* **SHORT PROBLEM**: Rewrite the lines below as a numbered list, leaving out any blank lines. Begin at the line that contains "Click the Reset Reports refresh icon" and stop after the line that contains "The image size is (1064, 744).".

* **RECORDED INFORMATION**:
━━━━━━━━━━━━━━━━━━━━━━━━━━━━━━

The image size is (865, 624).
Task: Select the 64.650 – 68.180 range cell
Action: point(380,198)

━━━━━━━━━━━━━━━━━━━━━━━━━━━━━━

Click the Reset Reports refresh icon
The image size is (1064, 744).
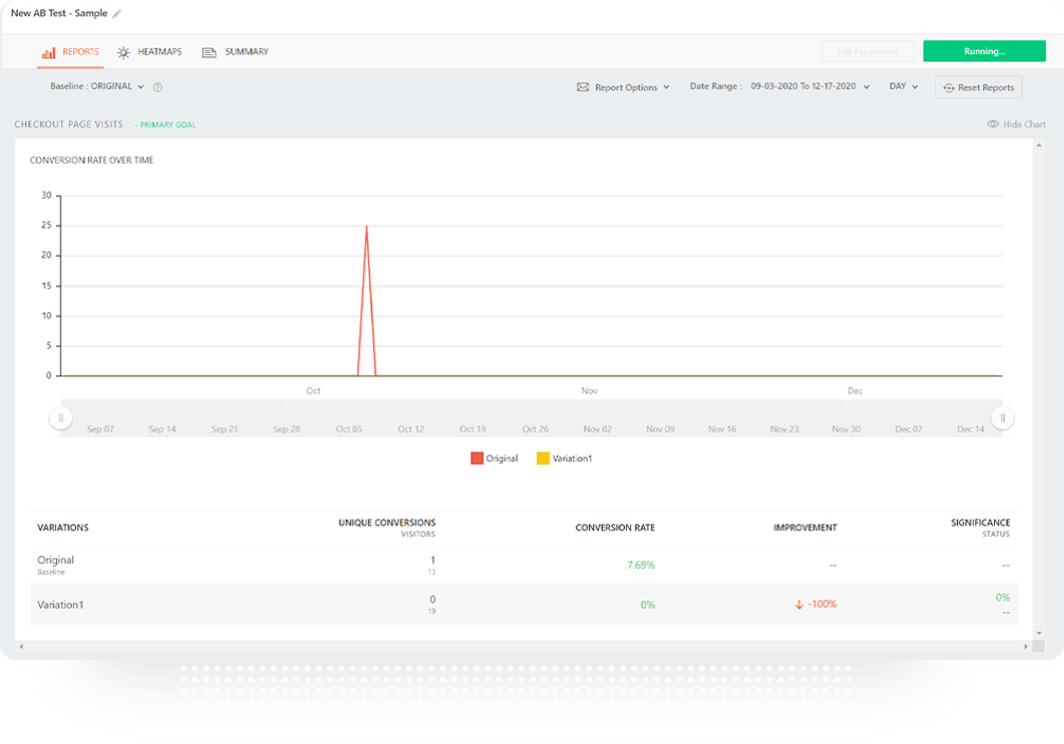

━━━━━━━━━━━━━━━━━━━━━━━━━━━━━━

* **PROBLEM SOLUTION**:
1. Click the Reset Reports refresh icon
2. The image size is (1064, 744).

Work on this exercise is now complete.